The evaluation of capital expenditure proposals involves the comparison between cash outflows & cash inflows. The pecularity of evaluation of capital expenditure proposals is that it involves the decision to be taken today where as the flow of funds, either outflow or inflow, may be spread over a number of years. It goes without saying that for a meaningful comparison between cash outflows and cash inflows, both the variables should be on comparable basis. As such, the question which arises is “that is the value of flows arising in future the same in terms of today.”

For Example:– if a proposal involves cash inflow of Rs 10,000 after one year, is the value of this cash inflow really Rs 10,000 as on today when capital expenditure proposal is to be evaluated.? The ideal reply to this question is ‘no’. The value of Rs 10000 received after one year is less than Rs 10,000 if received today. The reasons for this can be stated as below:-

(i) There is always an element of uncertainety attached with the future cash flows.

(ii) The purchasing power of cash inflows received after the year may be less than that of equivalent sum if received today.

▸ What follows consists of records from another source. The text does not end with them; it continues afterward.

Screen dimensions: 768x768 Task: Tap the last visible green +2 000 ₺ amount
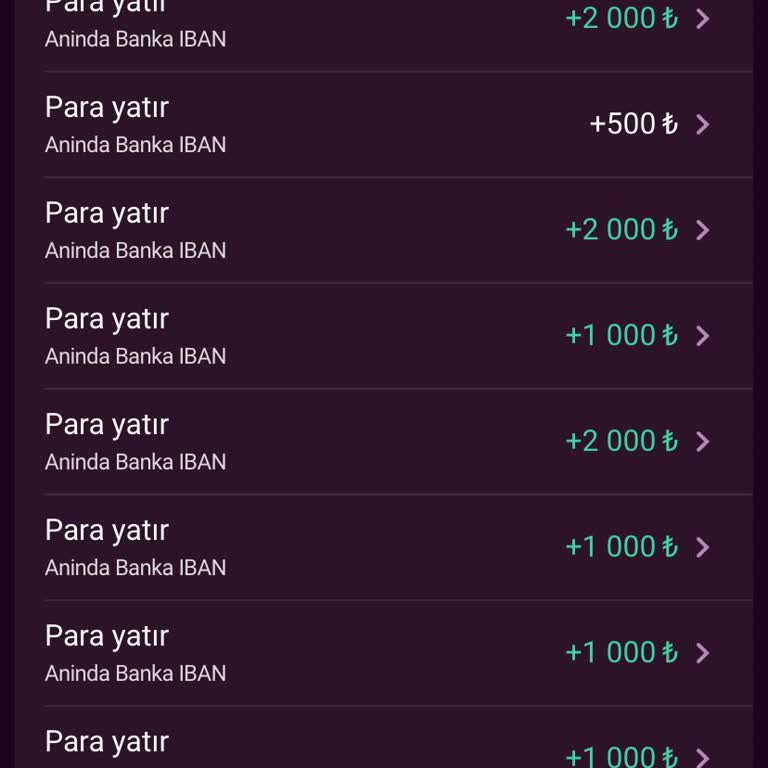point(622,440)
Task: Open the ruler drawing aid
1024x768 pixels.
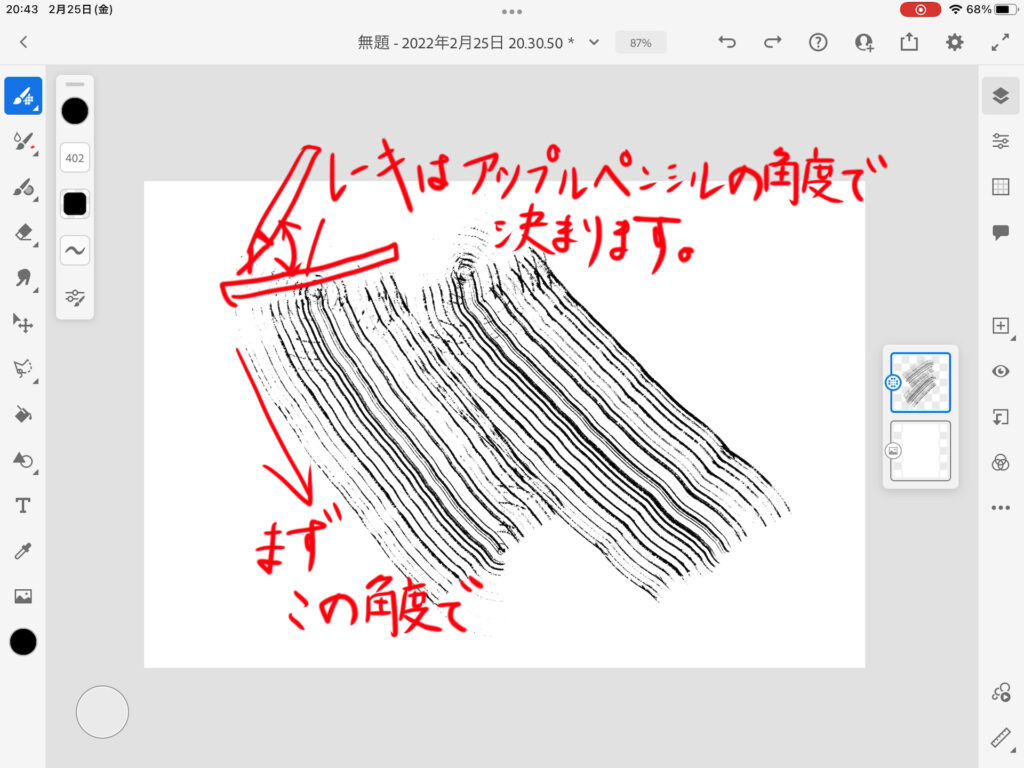Action: 1000,738
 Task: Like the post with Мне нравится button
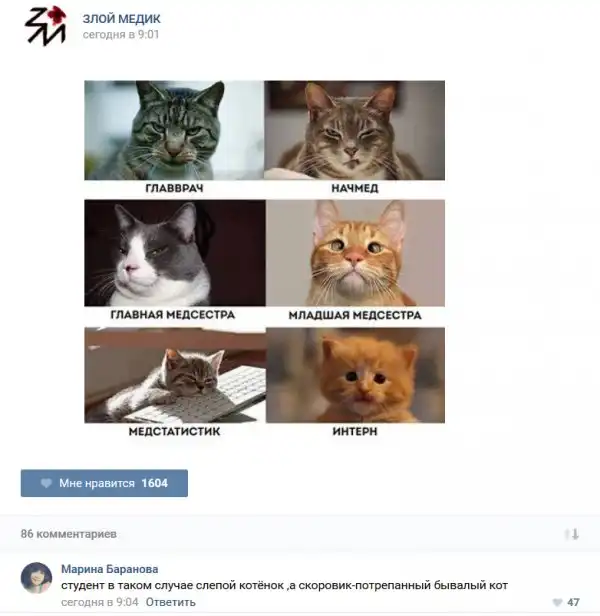[104, 483]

(iii) There may be investment opportunities available if the amount is received today which cannot be exploited if equivalent sum is received after one year.

Time Value of money:

Example:- If Mr. X is given the option that he can receive an amount of Rs 10000 either on today or after one year, he will most obviously select the first option why? Because, if he receives Rs 10000 today he can always invest the same say in fixed deposit with the bank carrying interest of say 10% p.a As such, if choice is given to him, he will like to receive Rs 10000 today or Rs 11000 (i.e. Rs 10000 plus interest @ 10% p.a. on Rs 10000) after one year. If he has jto receive Rs 10,000) only after one year, the real value of same in terms of today is not Rs 10000 but something less than that. This concept is called time value of money.